There is never a shortage of new perennials to choose from, and the following are some exciting variations of some of the most tried and true varieties.

• Astilbe Dark Side of the Moon: Its foliage emerges yellowish with dark edges and matures to a rich, dark chocolate purple. It grows into clumps about 2 feet tall and 3 feet wide, producing rosy purple flowers starting in early summer. It likes some water and is perfect in sun (with water) or shade.

• Hakonechloa macra Lemon Zest: This is a Japanese forest grass with unique variegation — both ivory white and lemon yellow. It has incredible foliage color to brighten up shady gardens, eventually turning to pinky red in the fall before going dormant.
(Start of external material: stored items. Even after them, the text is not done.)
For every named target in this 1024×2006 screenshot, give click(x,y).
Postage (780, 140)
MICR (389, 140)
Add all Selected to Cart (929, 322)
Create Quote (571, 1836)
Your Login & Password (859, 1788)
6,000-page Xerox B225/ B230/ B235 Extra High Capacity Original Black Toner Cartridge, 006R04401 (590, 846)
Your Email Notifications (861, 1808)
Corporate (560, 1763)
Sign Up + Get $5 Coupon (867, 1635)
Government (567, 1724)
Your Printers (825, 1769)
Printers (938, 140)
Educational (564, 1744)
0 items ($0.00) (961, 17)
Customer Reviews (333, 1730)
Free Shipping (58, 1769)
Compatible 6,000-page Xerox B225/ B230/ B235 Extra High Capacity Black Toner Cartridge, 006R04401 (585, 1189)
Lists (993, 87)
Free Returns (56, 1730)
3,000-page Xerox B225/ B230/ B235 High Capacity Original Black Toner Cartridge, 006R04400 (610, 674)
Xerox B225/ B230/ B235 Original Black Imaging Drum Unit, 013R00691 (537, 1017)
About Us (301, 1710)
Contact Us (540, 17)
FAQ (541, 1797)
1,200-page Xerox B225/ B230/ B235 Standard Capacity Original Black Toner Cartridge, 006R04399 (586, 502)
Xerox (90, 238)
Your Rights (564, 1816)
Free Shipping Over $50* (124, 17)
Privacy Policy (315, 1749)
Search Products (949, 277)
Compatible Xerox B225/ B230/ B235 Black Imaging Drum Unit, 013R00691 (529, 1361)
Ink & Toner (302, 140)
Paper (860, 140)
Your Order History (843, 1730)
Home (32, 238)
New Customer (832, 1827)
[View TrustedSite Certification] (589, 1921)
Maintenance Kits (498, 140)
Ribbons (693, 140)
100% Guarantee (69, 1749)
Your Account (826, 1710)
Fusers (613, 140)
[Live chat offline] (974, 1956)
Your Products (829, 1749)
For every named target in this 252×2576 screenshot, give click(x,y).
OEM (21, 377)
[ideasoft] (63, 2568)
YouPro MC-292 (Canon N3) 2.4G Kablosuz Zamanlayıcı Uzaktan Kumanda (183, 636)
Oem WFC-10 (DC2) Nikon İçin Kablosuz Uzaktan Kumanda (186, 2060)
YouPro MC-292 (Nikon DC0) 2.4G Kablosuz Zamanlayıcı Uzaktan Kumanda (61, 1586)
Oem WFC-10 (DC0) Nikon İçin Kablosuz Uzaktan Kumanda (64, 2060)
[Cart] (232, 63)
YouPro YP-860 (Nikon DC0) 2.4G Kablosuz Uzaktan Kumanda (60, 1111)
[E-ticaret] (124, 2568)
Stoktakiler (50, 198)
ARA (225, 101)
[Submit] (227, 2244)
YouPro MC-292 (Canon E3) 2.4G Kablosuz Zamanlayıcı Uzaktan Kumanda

Clumps grow to about a foot tall and 2 feet wide, spreading slowly with time.

• Polemonium Golden Feathers: This Jacob’s ladder boasts sumptuous gold and green variegated foliage sure to add color and texture to the shade or partial shade garden. Its purplish flowers bloom in late spring.


While the following annuals won’t show up in garden centers until late April or May, watch for them never the less.

• Cuphea Hummingbird Lunch: Known as cigar plants, these compact woody annuals have always intrigued me. As the name implies, this one is an absolute hummingbird magnet all summer long. Its hot colored, tubular flowers keep on coming throughout the entire summer, too.

• Mandevillea Coral Orange Sunrise: This produces coral-orange blooms all summer long. It loves some support as a container centerpiece, or it can be used as a trailing plant in baskets.

You will find most of these shrubs, trees and roses available now, while the perennials will trickle in this month and the annuals won’t show up until April and May.

In addition to this very abbreviated list, garden centers will have many, many more choices as the season unfolds. Shop early and often for the best selection. In the meantime, stay warm and keep dreaming; spring will be here soon!